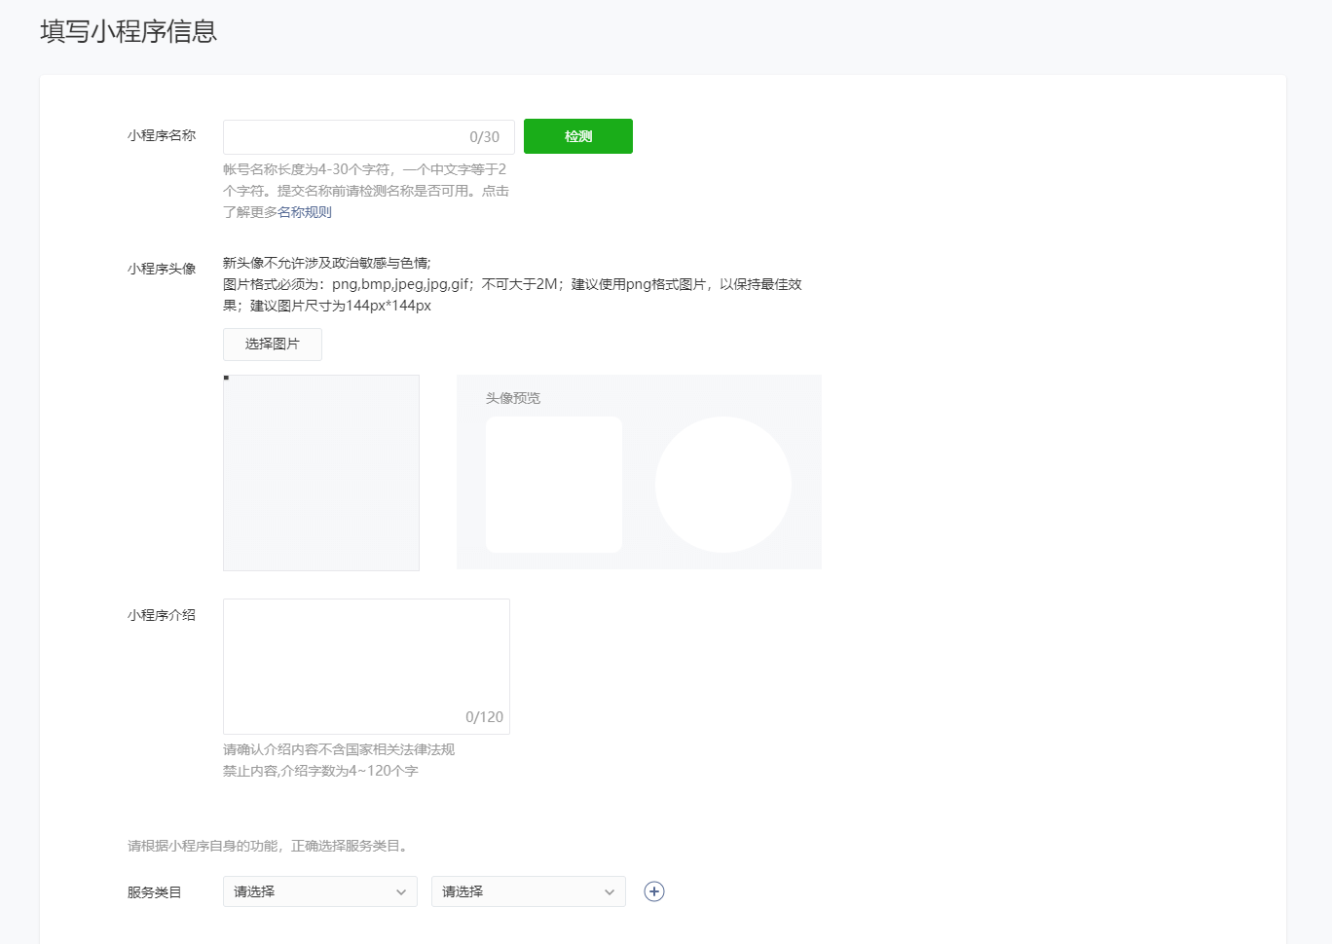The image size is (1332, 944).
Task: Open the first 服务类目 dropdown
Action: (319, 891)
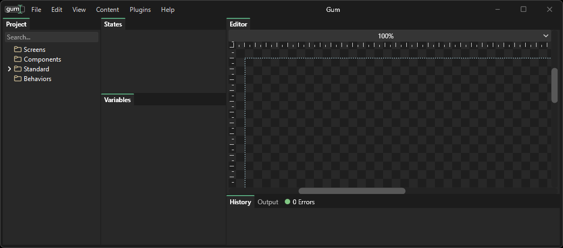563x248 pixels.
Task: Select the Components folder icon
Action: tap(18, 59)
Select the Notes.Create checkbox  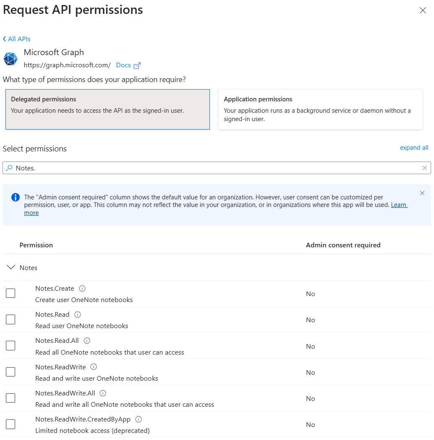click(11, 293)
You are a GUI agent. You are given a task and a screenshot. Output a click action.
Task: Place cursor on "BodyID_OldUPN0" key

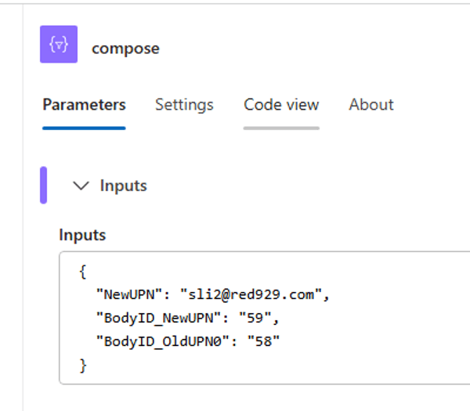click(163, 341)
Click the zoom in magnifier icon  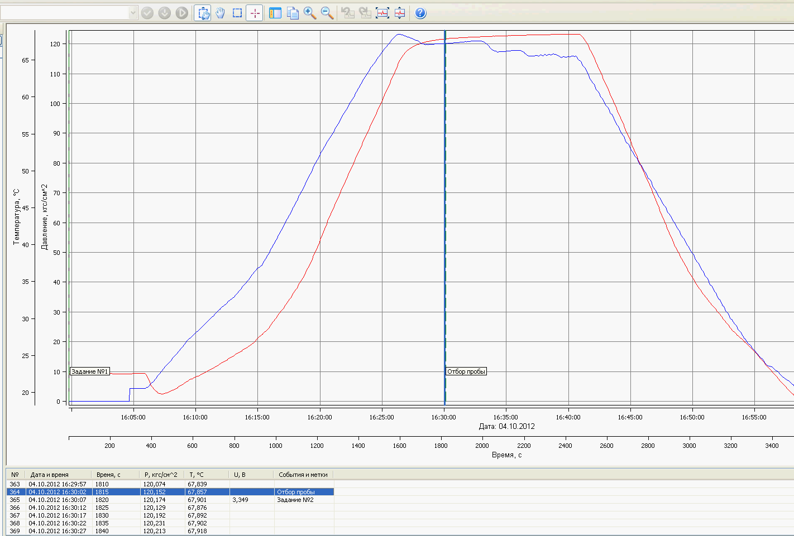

◆ ◆ ◆ ◆

The task >> Rewrite the lines from the one containing "You are a GUI" through the end of the records as a numbered list, including both ends, dropping blank lines and leaving the pictures out.

Expected answer >>
1. You are a GUI agent. You are given a task and a screenshot. Output a click action.
2. Task: Place cursor on "BodyID_OldUPN0" key
3. click(163, 341)
4. Click the zoom in magnifier icon  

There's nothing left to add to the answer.